2. A principal received of its agent a voucher for work done by a plumber employed by the agent, receipted by the agent in the plumber's name. The sum so evidenced was credited to the agent, and the balance due from him proportionately reduced. No actual settlement by payment of this balance was had. Held, that the plumber was not estopped, by delay in presenting his claim to the principal, to hold the latter.

3. Books of a real estate agent, containing debits and credits relating to business transacted for a particular principal, and also other customers, are not admissible as books of the principal; it having had no power or right to make or direct entries therein.
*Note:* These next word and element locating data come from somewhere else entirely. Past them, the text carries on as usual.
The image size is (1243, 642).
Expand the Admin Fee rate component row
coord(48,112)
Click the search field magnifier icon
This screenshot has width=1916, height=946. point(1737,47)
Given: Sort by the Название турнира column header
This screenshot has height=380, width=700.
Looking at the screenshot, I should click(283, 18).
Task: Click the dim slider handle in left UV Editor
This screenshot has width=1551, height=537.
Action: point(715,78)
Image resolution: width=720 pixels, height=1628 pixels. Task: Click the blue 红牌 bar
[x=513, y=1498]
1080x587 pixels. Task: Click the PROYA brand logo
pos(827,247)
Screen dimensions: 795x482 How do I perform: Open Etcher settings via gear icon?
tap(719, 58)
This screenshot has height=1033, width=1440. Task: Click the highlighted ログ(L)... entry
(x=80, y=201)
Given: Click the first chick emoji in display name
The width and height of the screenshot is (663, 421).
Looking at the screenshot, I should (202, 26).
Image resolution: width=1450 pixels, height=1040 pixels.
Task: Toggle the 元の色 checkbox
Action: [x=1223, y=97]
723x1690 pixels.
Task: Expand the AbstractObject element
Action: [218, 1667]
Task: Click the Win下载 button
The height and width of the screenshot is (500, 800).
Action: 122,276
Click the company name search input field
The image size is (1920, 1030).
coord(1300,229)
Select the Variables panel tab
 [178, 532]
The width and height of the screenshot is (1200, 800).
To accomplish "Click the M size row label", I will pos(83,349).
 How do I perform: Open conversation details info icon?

4. Books of a real estate agent, showing payment of a plumber employed by him, are not admissible against the plumber in an action by him against the agent's principal; the entry being neither an admission by the agent against his interest. nor the record of a fact forming part of the res gestæ, made by a person not interested in the principal fact in issue,-payment of the plumber being the principal issue.

5. Where a witness of defendant was out of the state, and his evidence was before the court only by the admission of plaintiff that he I would have sworn to a payment of the claim sued on, the books of such witness cannot be introduced as an admission that the witness, with his memory refreshed by their inspection, would have sworn to the payment, where no such demand was made by defendant on plaintiff.

Assumpsit by Thomas J. McKeen against the Providence County Savings Bank. On defendant's petition for new trial. Denied.

Argued before STINESS, C. J., and ROGERS and DOUGLAS, JJ.